CA DOUAI (ch. 2 sect. 1), 12 février 2015 : RG n° 14/00781

Publication : Jurica

 

Extrait : « Il s'agit d'un prêt accordé à une société commerciale, passé entre professionnels, d'un argument qui n'a pas été développé par le débiteur principal qui n'a pas contesté la déclaration de créance ; de surcroît, cette clause n'a rien d'abusif, majorant de 5 points un taux très bas et ne déséquilibre en aucun cas les rapports entre les parties ; il s'agit d'une clause contractuelle acceptée par les deux parties, que la caution ne saurait remettre en cause ; l'argument sera rejeté. »

 

RÉPUBLIQUE FRANÇAISE

AU NOM DU PEUPLE FRANÇAIS

 

COUR D'APPEL DE DOUAI

CHAMBRE 2 SECTION 1

ARRÊT DU 12 FÉVRIER 2015

 

ÉLÉMENTS D’IDENTIFICATION DE LA DÉCISION       (N.B. : mention ne figurant pas sur l’original)
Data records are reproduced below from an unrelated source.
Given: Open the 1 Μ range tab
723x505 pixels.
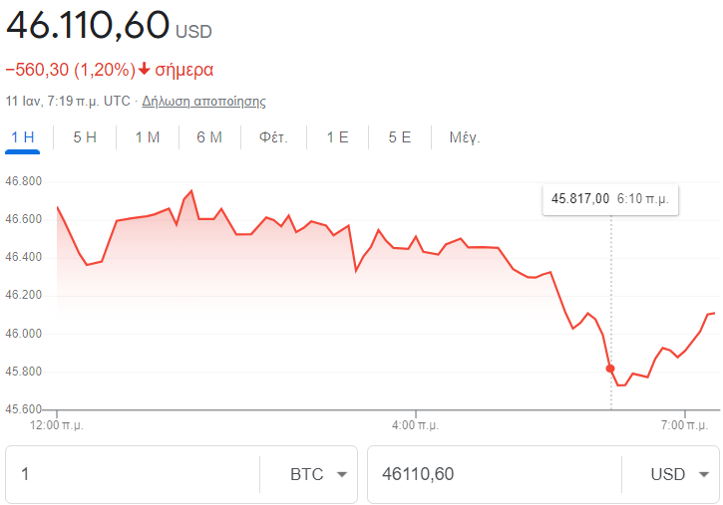Looking at the screenshot, I should tap(147, 137).
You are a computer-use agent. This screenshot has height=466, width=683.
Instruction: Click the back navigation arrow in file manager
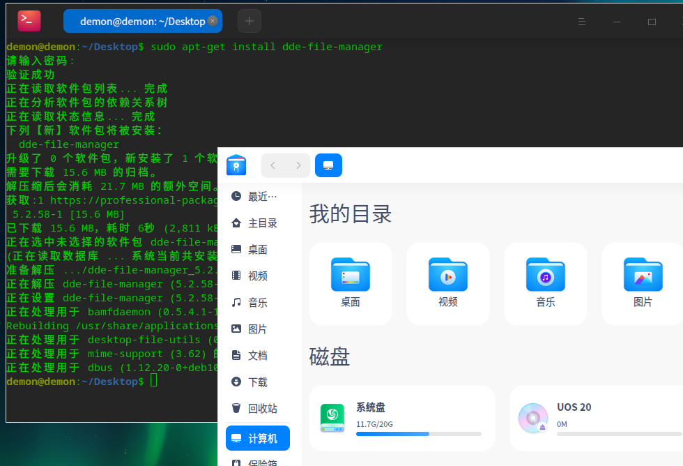click(x=273, y=165)
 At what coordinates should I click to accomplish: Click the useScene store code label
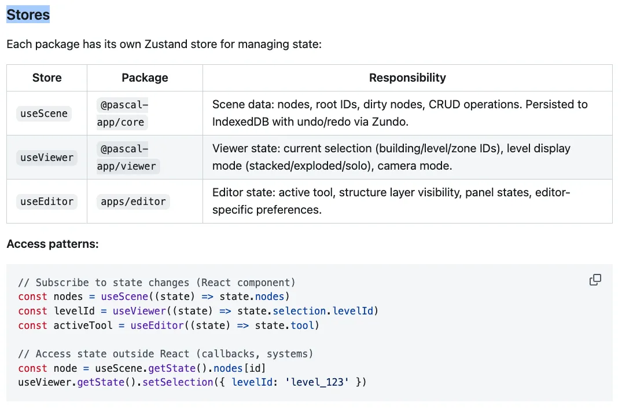point(44,114)
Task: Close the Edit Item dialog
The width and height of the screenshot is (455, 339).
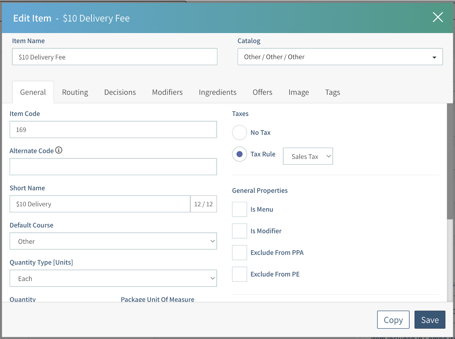Action: [x=438, y=17]
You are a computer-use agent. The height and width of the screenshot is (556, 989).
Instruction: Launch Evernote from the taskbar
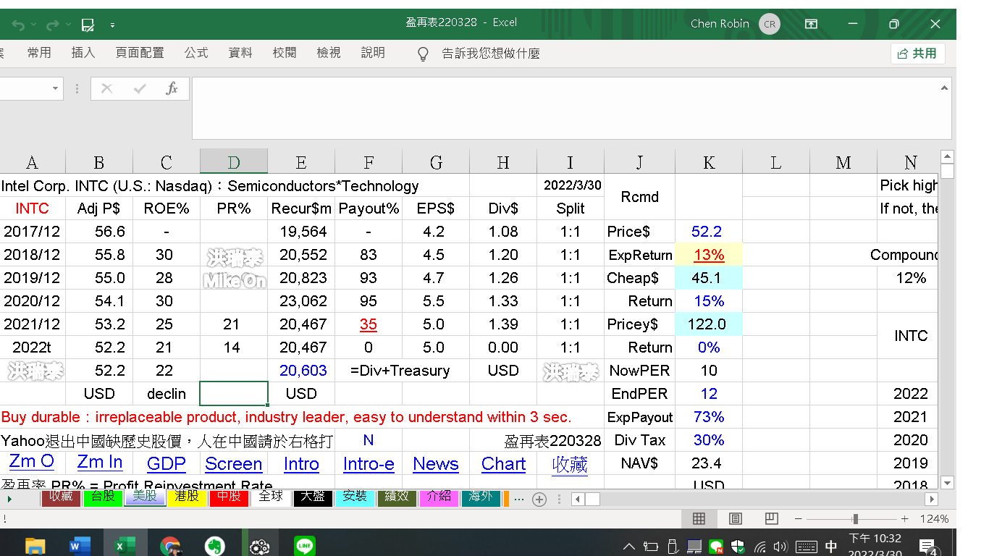point(213,547)
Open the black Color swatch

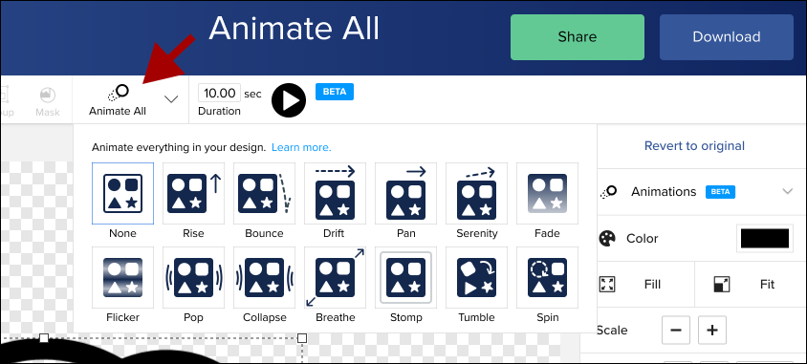tap(765, 239)
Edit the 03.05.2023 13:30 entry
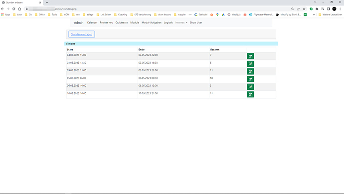Screen dimensions: 344x194 coord(250,64)
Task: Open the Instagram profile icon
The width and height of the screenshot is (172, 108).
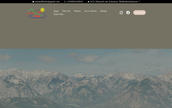Action: coord(121,13)
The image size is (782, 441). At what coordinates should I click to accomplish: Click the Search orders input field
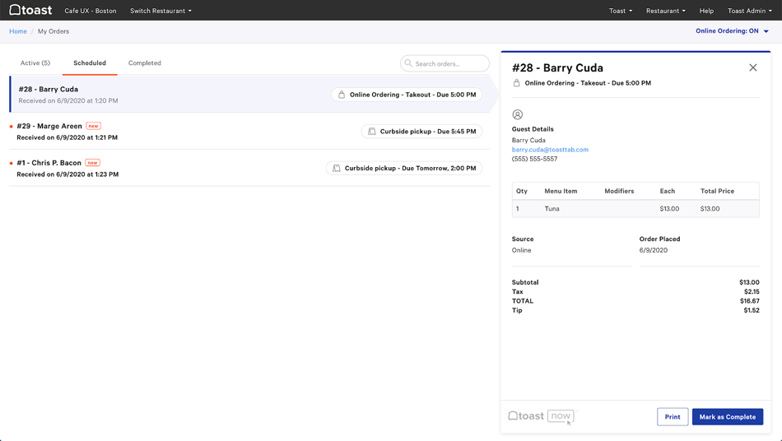pos(449,63)
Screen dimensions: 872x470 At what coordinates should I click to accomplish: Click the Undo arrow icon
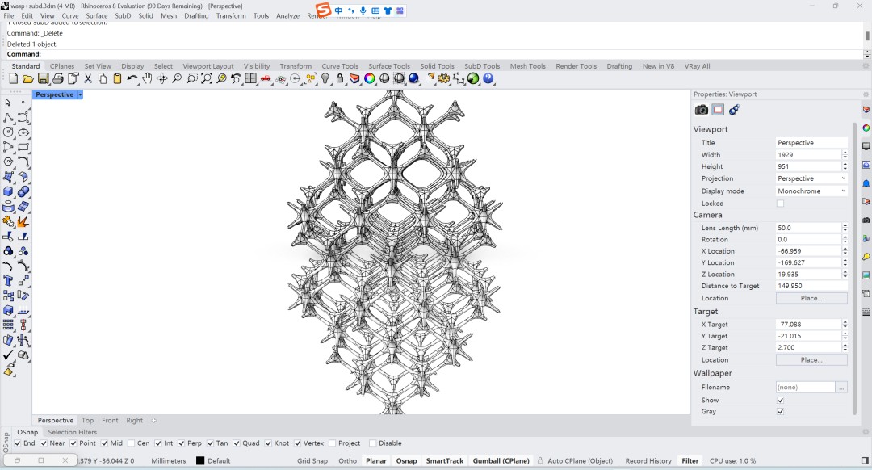click(x=132, y=79)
R.G. n° 14/00781. Jugement (R.G. n° 2012005849) rendu le 10 décembre 2013 par le Tribunal de Commerce de VALENCIENNES.

 

APPELANT :

Monsieur X.

né le [date] à [ville], de nationalité Française, demeurant [adresse] ; Représenté par Maître Anne DESCAMPS, avocat au barreau de VALENCIENNES

 

INTIMÉE :

SA BANQUE COMMERCIALE DU MARCHÉ NORD EUROPE - BCMNE

agissant par ses représentants légaux dont le Président et les membres de son Directoire, ayant son siège social [adresse] ; Représentée par Maître Benoît DE BERNY, avocat au barreau de LILLE, substitué par Maître LANCIEN

 

DÉBATS à l'audience publique du 17 décembre 2014 tenue par Christine PARENTY magistrat chargé d'instruire le dossier qui, après rapport oral de l'affaire, a entendu seule les plaidoiries, les conseils des parties ne s'y étant pas opposés et qui en a rendu compte à la Cour dans son délibéré (article 786 du Code de Procédure Civile). Les parties ont été avisées à l'issue des débats que l'arrêt serait prononcé par sa mise à disposition au greffe

GREFFIER LORS DES DÉBATS : Marguerite-Marie HAINAUT

COMPOSITION DE LA COUR LORS DU DÉLIBÉRÉ : Christine PARENTY, Président de chambre, Philippe BRUNEL, Conseiller, Sandrine DELATTRE, Conseiller

ARRÊT CONTRADICTOIRE prononcé publiquement par mise à disposition au greffe le 12 février 2015 (date indiquée à l'issue des débats) et signé par Christine PARENTY, Président et Sylvie HURBAIN, greffier, auquel la minute a été remise par le magistrat signataire.

ORDONNANCE DE CLÔTURE DU : 13 novembre 2014

 

EXPOSÉ DU LITIGE                                                           (N.B. : mention ne figurant pas sur l’original)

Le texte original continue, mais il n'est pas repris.